However, this too caused an uproar. This time from legitimate AUs, like children, partners, spouses and other authentic individuals who stood to lose out with their credit scoring due to the removal of their AU status from their credit history. For many this would send their credit score plummeting or even eliminate it completely.
In response, FICO compromised and devised a computation method that uses AU accounts in its scoring analysis, but still helps control credit score tampering. The company is very hush-hush about this exact formulation. However, reports show that this practice still helps the credit scores of most legitimate AUs.

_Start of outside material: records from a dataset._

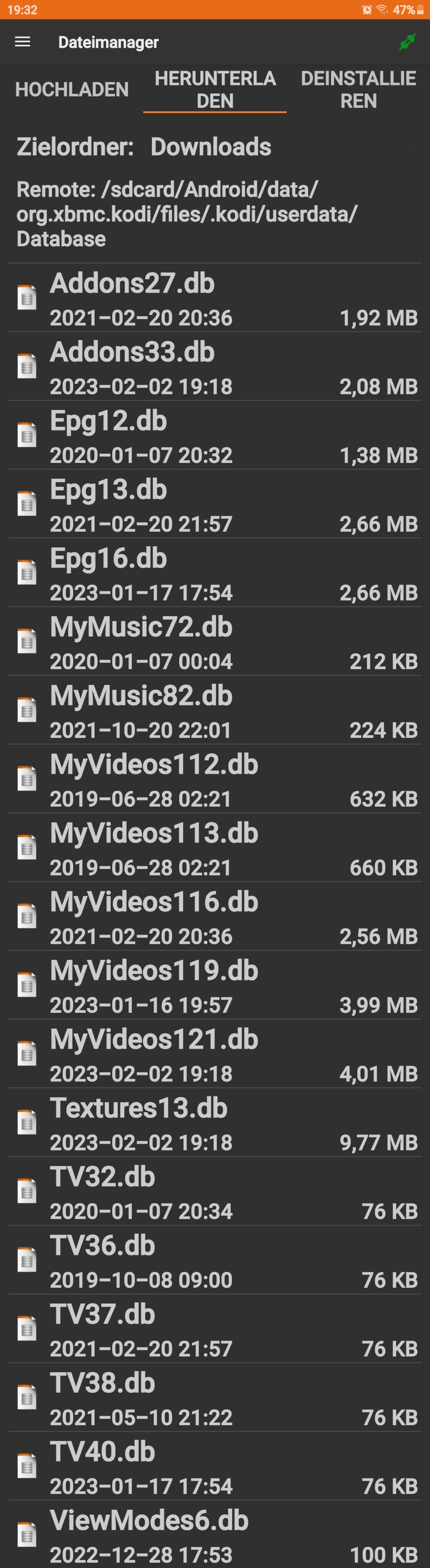This screenshot has width=430, height=1568.
Task: Choose the TV36.db file
Action: [215, 1260]
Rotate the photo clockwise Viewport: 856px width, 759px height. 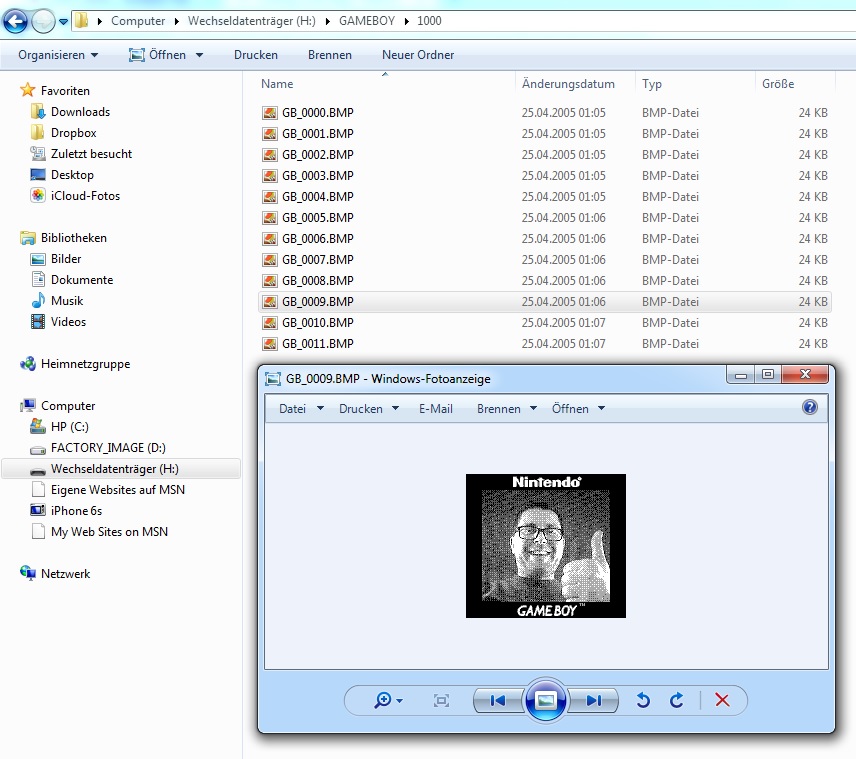(677, 701)
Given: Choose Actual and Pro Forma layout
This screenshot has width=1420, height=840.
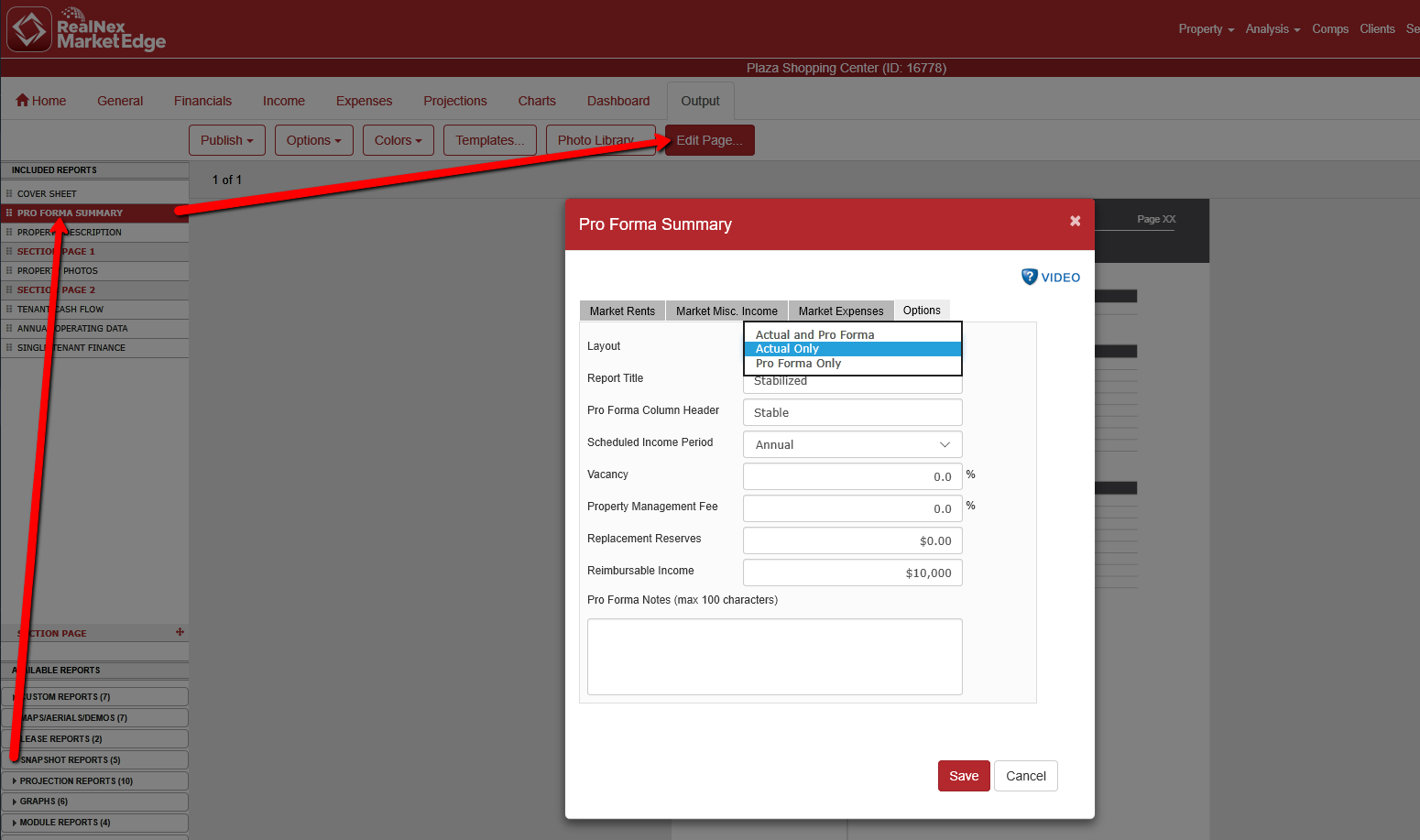Looking at the screenshot, I should point(814,334).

Raising Your FICO Credit Score as an AU
When you become an AU on your spouse’s account, it’s added to your credit card report. If you are added to the account of someone else, like a parent or significant other, this credit card account may or may not be added to your credit reports.
The Equal Credit Opportunity Act of 1974 requires card issuers to report a spouse’s AU information. For other AUs, reporting is at the discretion of the issuer. If you aren’t the primary account holder’s spouse and want to be added as an AU to an account, contact the card issuer in advance to see what their policy is regarding AU report to credit agencies.
When the card issuer does report AUs, it typically reports the card usage, past payments and all aspects of the card history by the primary account holder on your credit report as though this history is part of your credit history. Your score is recalculated to reflect this “new” credit history and activity. This is how your credit score gets boosted.
- Credit History and back dating
- If the “new” card was opened far earlier than any you own, this gives you a much more established credit history. This is due to how the card history appears on the credit report of the AU. Typically, it shows up as though the AU has had the card for many years (showing the origination date that the primary card holder opened the account instead of when the AU was added.) This is called back dating and it is the desired method of reporting when you are an AU.
- Not all card issuers back date AU accounts. Some report the history only from the date the AU was added to the card account. This will not have the desired effect on your credit history.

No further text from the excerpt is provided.